Pure Maths is mostly seen as the less practical decision when it comes to the two, it is not the kind of math you would use in everyday like, it seems to be more problem-solving  

When we think of pure math we think of, trigonometry, algebra and basic calculus. 

The pro to pure math is that it teaches you problem-solving skills. Another upside is you are more likely to get accepted into a mathematics based or even non-mathematic based tertiary institution with pure maths. 

The con to pure math is that it can be very difficult. Many students find themselves having to take extra classes and putting in extra hours in order to pass. To get into most tertiary institutions you would need at least 50% for pure math, depending on what you choose to study. 
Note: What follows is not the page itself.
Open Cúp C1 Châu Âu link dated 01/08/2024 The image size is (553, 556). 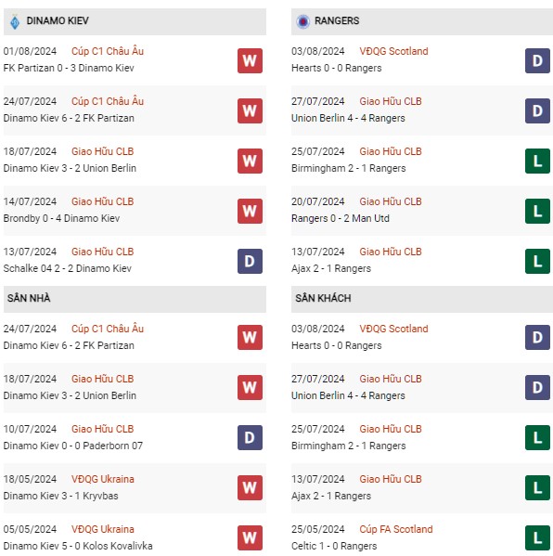click(x=108, y=51)
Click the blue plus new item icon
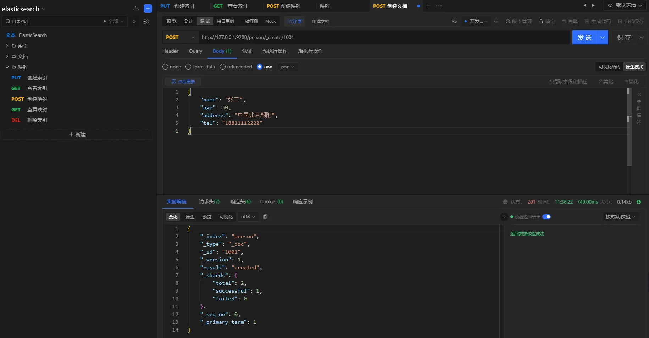Screen dimensions: 649x338 point(148,9)
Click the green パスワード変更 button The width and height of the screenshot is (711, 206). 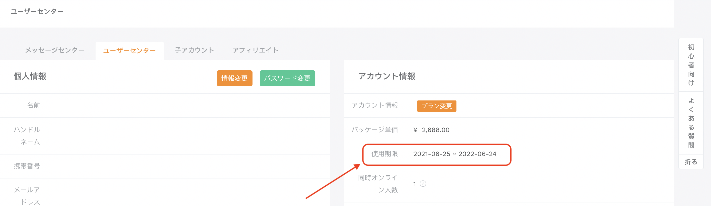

Pure math is a subject you would need if you intended on going into a career in physics, engineering and most science based careers.

Technical Math  

Technical Math is math for a tradesman. This form of maths is an applied maths. You learn how to calculate things like peak current flow in an alternating current network as well as integration and differentiation – this means also knowing how to apply partial fractions. In simple terms it is just pure maths in a practical way. 

Many know it a Applied Math because, you use it to apply real life solutions 

The con of technical math is that once you have chosen it as a subject, you will only be able to study at a technical college after high school. Many universities don't recognize technical math. 

The pro is that there is a high demand for technical skills in the South African job market. 

If you are looking for a career in plumbing, fitting or something electrical, technical math is the way to go. 

Maths in general is not the easiest of subjects and having to choose which one to take is not an easy decision. It is advices that you do you research and consider your post-schooling options before finalizing anything as it could impact you long-term goals and future decisions.